The AI discovery market just split three ways

ChatGPT has fallen below 50% market share for the first time, with Gemini at 27.7% and Claude at 10.3% — and the split has direct consequences for how hotels think about AI visibility

Jun 19, 2026

Driving the news. Analytics firm Sensor Tower's State of AI Report 2026 shows ChatGPT's share of the global AI assistant market fell to 46.4% by the end of May — the first time it has dropped below 50% since launch. Gemini now holds 27.7% and Claude 10.3%. The remaining share is split across Grok, Perplexity, DeepSeek, and Meta AI, none of which individually exceed 5%. In absolute terms, ChatGPT still leads with 1.1 billion monthly users, followed by Gemini at 662 million and Claude at 245 million. Sensor Tower figures are proprietary measurement; the platforms themselves report different metrics.

How the shift happened. ChatGPT held above 50% through January 2026. The erosion since then reflects two distinct dynamics. Gemini's growth is largely structural — Google's distribution across Search, Android, and Workspace means Gemini is the default AI surface for much of the world's existing digital behavior. Claude's gain is different: earned rather than distributed. Thirteen percent of Anthropic's users pay for a subscription, the highest conversion rate in the field, suggesting a user base that engages deeply rather than casually. The DoD deal OpenAI struck in February triggered a measurable spike in ChatGPT uninstalls — an indication that platform choice in AI is beginning to carry values weight alongside feature weight.
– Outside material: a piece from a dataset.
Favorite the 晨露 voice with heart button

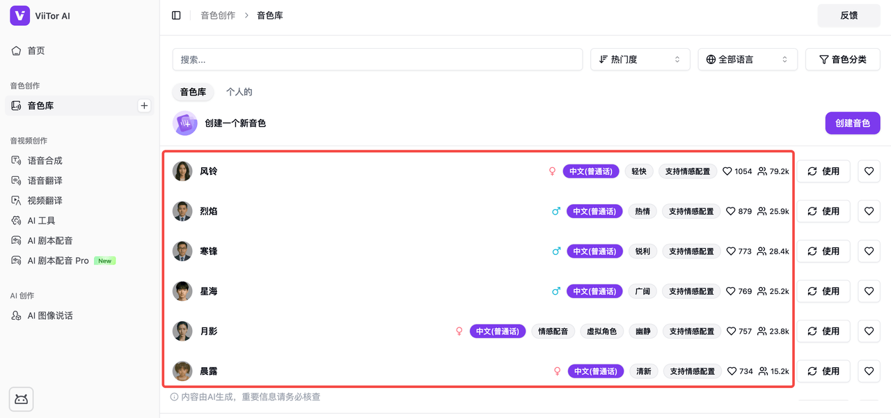click(869, 371)
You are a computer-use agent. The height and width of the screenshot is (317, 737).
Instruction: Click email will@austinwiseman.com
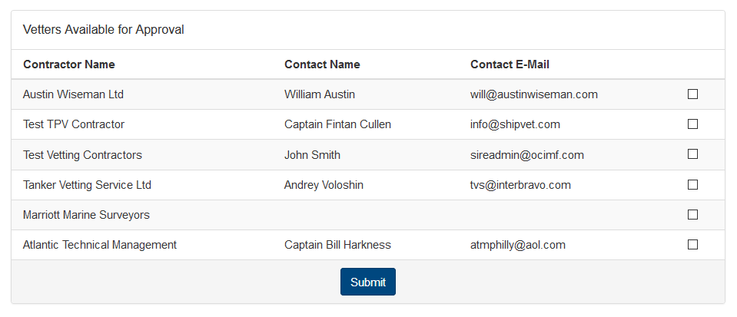[534, 94]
The visibility problem. The AI discovery conversation in hospitality has been running on an implicit assumption: ChatGPT is the platform that matters. The structured data argument, the context layer argument, the hotel AI visibility thread generally — all have been framed primarily around a single dominant platform. That assumption no longer holds. A hotel optimized for ChatGPT but absent from Gemini and Claude is invisible to more than half the AI assistant market. The three platforms together account for 84.4% of usage. Optimizing for one of them is now a minority strategy.

The pattern. Search looked like a solved problem for fifteen years. Google's dominance was so complete that "search optimization" and "Google optimization" were synonymous. The AI assistant market has moved from a similar single-platform dominance to a three-way split in under six months. The pace is faster than most of the hospitality industry's planning cycles. Bonafide, which we covered this week, frames the problem as OTAs controlling context by default — but the context question now runs across three distinct platforms with different architectures, different data preferences, and different recommendation logic.

What it means. The practical implication is not three separate optimization problems. It is pressure toward structured, verified, platform-agnostic data — the kind that any model can read regardless of who built it. A hotel's amenity information, cancellation policy, and room configuration, structured correctly, travels across platforms without needing to be rebuilt for each one. The hotels and vendors that have been treating AI visibility as a ChatGPT problem will find the ground has shifted. The ones building for machine-readable data from the start are, for once, ahead of the curve.